-- START OF Text section --

This is not meant to be a "golden-age" piece. Some things "back then" were handled better. Some things were not. Some things were better more as a result of accidental circumstance than because of a "more caring" general society. I just know that, in the circumstance of growing up in the late seventies and eighties, I was allowed to be innocent a lot longer. (However, I will not leave this paragraph without noting that, in the interest of making things easy and profitable, virtually no consideration is being made, today, about what is "out there" and at our children's fingertips. Maybe something negligent about our society that was always there is just oozing out more readily now.)

The fodder for the kind of dream my son had the other night was not in my proverbial wheelhouse. I was chased by mysterious shadows and taunted by pale faces of Disneyesque witches. I wound up in school in my underwear and I woke up palpitating and sweating, having dreamed the death of a loved-one...but images of intense gore and sentiments of sadism and naked evil were not an ingredients in my mental stew.

Let's not be too happy about the availability of information and the freedom of unfettered expression the present age gives us. In so many ways, it is the slow (horrifying) death of youthful innocence.



Wednesday, August 24, 2016

Real Beauty

Each morning, this summer, as I drive into school -- somewhere around 8:30, when the sun is at its most golden -- I see true beauty.

All business, in shorts and T-shirts, there goes a father, mother and son. All three of them are overweight, the son's round physique a perfect miniature of the father's, his hair just as sunrise red. The mother's hair sits high in an all-business bun.

They're there for a reason, make no mistake. They are out there to get in shape. They walk briskly and with purpose, each the others' most important person in some way. Each encouraging the other to keep going; to get healthy; to work off the weight. The son seems determined, even if he would prefer to be playing Minecraft, and he inevitably trails a bit behind with a stick (sword? light saber? bow?) in hand. The mother holds the father's hand -- or, rather, she holds gracefully, coquettishly, onto his outside two fingers. The mother walks a nearly imperceptible four inches ahead of her husband; they are side-by-side as a husband and wife should be, but she is leading -- she is the one who wakes her favorite lads up each morning and says, "Come on -- get your sneaks on."

Every day, without fail, they breathe in the leaf-dappled summer scents and take advantage of the slow-motion summer clock and incrementally work at changing their lives, step after step. It chokes me up every time.

There's no saccharine, greeting-card, joyful, everyone-in-white-on-the-beach false moment-capturing, here . There's sweat and inconvenience and sacrifice in their walk and in their posture. There's some inner-thought distance. But there's committment and total comfort of company. There's an "us-against the-world-ness." There's teamwork that no artificial team could ever approach. And, of course, there's love.

Is there anything, on Earth, more beautiful than a family?

Friday, December 11, 2015

The Uses of Humor

It's good to be funny. Funny can help in a lot of ways.

I suppose it can be considered conceited for one to simply say that he is funny, but, after all, I was voted most humorous in my eighth grade class. So, there is some documentation that I am, in fact, a knee-slapping, laugh-riot.

That said (you be the judge) I have found humor to be a wonderful tool in various like situations.

As a kid, for example, I used to dread going out with the family to get the Christmas tree. It always turned into a verbal brawl as to which tree to get. This went on for years, until, around the age of fifteen, I started saying, "Well...time to go fight overt the Christmas tree..." Everyone laughed and, strangely, everyone stopped arguing. We satirized ourselves into harmony and tree-picking became a pleasure again...

-- END OF Text section --
-- START OF Information shown --

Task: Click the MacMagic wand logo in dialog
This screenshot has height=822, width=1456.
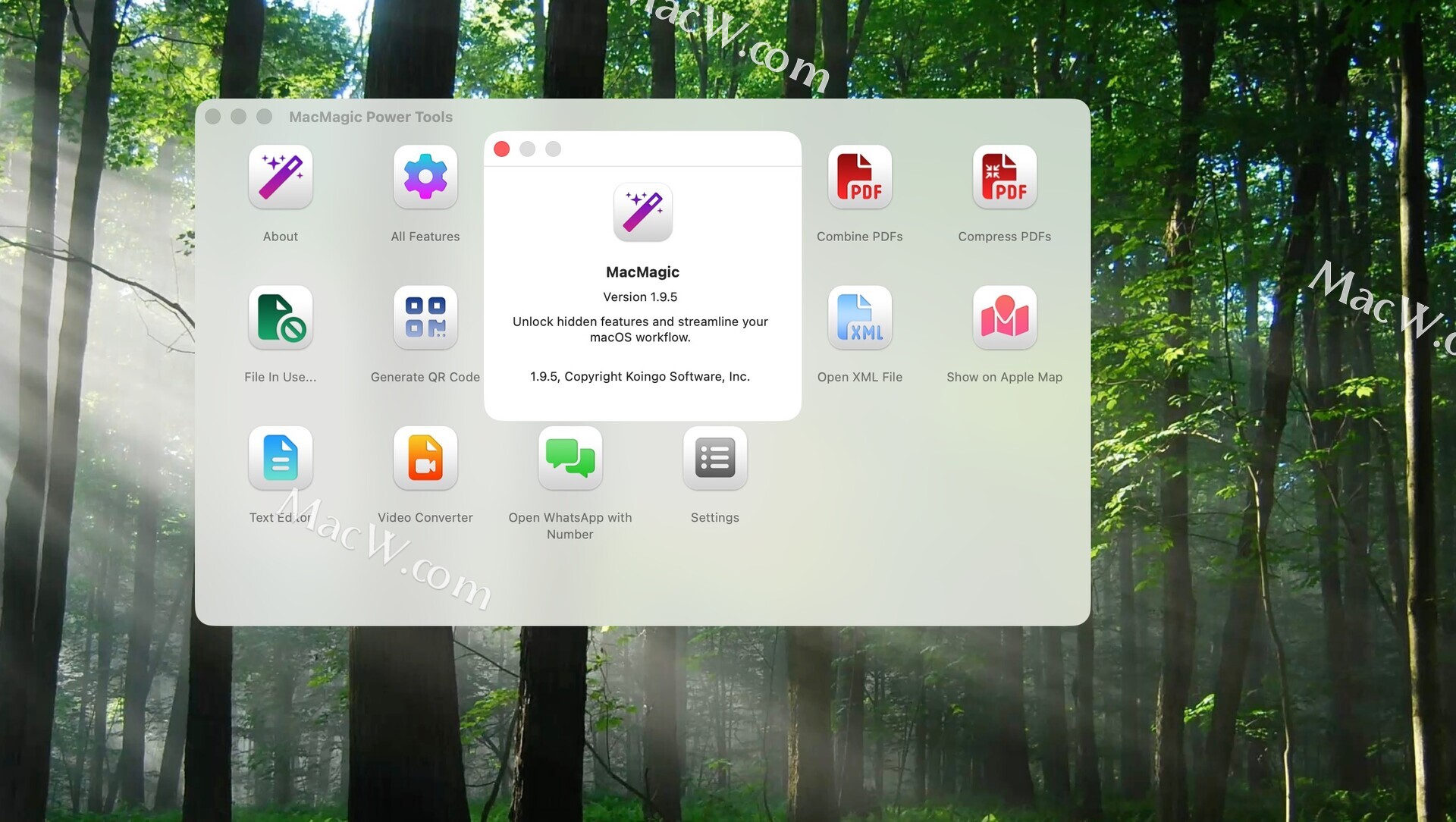Action: click(x=642, y=212)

-- END OF Information shown --

* _Required work_:
1) In the blog text, list every guess the writer makes about what the boy's stick might be.
2) Pick up the blog text right after its last sentence and keep it going.
The material has nothing to do with the blog text.

* _Answers to the exercise_:
1) sword, light saber, bow

2)
When once asked to speak to the students at the school (in which I am the vice principal of academics) about uniform dress codes, I surprised a former principal by doing what amounted to a stand-up routine that satirized kids for thinking they are being rebellious by not tucking in their shirts. The students laughed through the whole presentation; then a documented decrease in uniform infractions occurred.

I have used satire and humor with my sons to make lasting points about life. For instance, a previously mentioned episode in which, after my son -- ready to go into seventh grade -- heard an adult say that "after seventh grade, the real problems start..." I broke into mock sobbing and lamented that fact that he would stop being my friend as soon as the school year started. We both laughed about it then; we still laugh about it; we are still close.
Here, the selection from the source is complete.